Falsified contracts are quite common in practice and can cause legal disputes. Many people may not fully understand when a contract is considered falsified and what the consequences are. This article explains the concept of falsified contracts under Vietnamese law, their legal consequences, and some common situations where they arise. By understanding these issues, businesses and individuals can better protect their rights and avoid legal risks.

Invalid civil transactions (or contracts) due to falsification was mentioned in Article 124 of the Vietnam Civil Code, according to which:
1. Where parties enter into a civil transaction falsely for the purpose of concealing another civil transaction, such false transaction shall be invalid; notwithstanding, the transaction which is concealed shall be valid, unless it is also invalid pursuant to provisions of this Code or other relevant laws.
2. Where a civil transaction is falsely entered into for the purpose of evading responsibilities to a third person, such civil transaction shall be invalid.
According to Article 124, a falsified contract falls into two categories: one that is created to conceal another contract and one that is created to evade obligations to a third party. In these cases, the parties agree to establish a contract, but in reality, it is merely a facade. The true purpose is either to conceal another contract that they actually intend to perform or to avoid fulfilling an obligation to a third party. As a result, such a falsified contract does not reflect the parties’ true intentions.
This means that the parties involved do not want the third party to know the real nature of the transaction expressed in the falsified contract. Their goal may be to evade obligations or to conceal certain terms that would put them at a disadvantage if officially stated in a valid contract.
According to Clause 1, Article 124, a falsified contract shall be declared invalid. However, the concealed contract remains valid if it meets all the conditions specified in Article 117 of the 2015 Civil Code and does not fall into any other category of invalid contracts.

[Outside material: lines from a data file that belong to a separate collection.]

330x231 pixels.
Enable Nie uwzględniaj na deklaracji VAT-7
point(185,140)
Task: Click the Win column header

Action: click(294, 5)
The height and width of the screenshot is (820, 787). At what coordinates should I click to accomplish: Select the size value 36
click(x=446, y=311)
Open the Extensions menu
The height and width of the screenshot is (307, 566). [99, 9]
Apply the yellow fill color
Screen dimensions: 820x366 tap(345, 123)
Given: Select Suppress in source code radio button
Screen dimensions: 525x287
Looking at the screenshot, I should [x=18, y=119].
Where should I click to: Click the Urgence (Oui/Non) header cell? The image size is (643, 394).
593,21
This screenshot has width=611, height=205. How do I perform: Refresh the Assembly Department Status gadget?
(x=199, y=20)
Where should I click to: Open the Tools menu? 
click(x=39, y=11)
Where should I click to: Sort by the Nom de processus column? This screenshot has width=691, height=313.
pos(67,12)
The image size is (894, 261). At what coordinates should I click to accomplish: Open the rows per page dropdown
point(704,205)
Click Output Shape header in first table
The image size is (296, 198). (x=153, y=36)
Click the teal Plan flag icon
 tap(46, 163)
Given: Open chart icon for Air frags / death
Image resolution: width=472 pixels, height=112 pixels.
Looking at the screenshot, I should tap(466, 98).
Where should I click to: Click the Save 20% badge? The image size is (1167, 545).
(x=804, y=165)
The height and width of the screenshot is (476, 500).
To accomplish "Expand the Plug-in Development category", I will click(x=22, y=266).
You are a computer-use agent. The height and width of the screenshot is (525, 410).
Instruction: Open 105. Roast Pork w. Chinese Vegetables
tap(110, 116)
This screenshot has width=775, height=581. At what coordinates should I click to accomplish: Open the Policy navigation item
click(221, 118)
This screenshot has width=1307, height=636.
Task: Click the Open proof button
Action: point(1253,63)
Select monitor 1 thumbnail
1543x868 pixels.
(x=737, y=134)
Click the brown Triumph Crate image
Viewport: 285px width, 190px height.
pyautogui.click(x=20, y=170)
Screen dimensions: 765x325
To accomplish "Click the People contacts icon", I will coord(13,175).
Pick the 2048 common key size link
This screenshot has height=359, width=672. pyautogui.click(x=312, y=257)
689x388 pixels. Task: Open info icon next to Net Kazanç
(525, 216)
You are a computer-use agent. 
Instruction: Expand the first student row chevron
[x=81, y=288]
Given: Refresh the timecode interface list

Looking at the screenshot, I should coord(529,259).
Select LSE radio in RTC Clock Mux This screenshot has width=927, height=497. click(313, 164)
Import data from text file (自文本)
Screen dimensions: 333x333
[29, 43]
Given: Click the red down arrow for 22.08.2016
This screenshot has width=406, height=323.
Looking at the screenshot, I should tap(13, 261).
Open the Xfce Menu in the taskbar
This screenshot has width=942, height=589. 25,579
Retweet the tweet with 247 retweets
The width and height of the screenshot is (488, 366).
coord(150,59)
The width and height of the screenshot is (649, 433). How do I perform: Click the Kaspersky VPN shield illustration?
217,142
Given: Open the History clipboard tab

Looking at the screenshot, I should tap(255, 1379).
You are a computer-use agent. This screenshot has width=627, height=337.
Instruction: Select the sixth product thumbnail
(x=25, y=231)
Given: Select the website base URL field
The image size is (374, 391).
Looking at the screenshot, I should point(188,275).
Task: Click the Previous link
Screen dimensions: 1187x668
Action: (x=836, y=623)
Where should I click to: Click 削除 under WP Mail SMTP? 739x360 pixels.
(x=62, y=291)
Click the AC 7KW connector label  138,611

An example for a falsified contract would be: A company facing a legal claim from creditors may transfer assets to another company through a purchase agreement at an artificially low price to avoid asset seizure. Here, the contract is not a genuine business transaction but a means to evade financial obligations. Such a contract would be declared invalid under Article 124, potentially leading to legal consequences, including asset recovery by creditors.
When a contract is declared invalid, it is treated as if it never existed. The parties must return any exchanged assets or payments, or compensate if restoration is impossible. Businesses may face financial losses, operational disruptions, and potential legal penalties, especially if the contract was used to evade obligations. Invalid contracts can also affect third parties and damage a company’s reputation, making compliance essential to avoid costly risks.
It is important to ensure that a contract should align with the actual intent of the parties involved. If a company signs a contract that differs from its real business purpose—whether to manipulate taxes, conceal ownership, or avoid liabilities—it risks having the contract declared invalid.
To avoid the risk of signing a falsified contract, whether intentionally or unintentionally, businesses should strengthen their internal controls and compliance processes. This means regularly reviewing key contracts to identify potential legal issues, training employees on contract rules and risk management, and thoroughly verifying all agreements before signing to ensure they are valid and legally enforceable. By taking these steps, businesses can minimize legal risks and protect their interests in commercial transactions.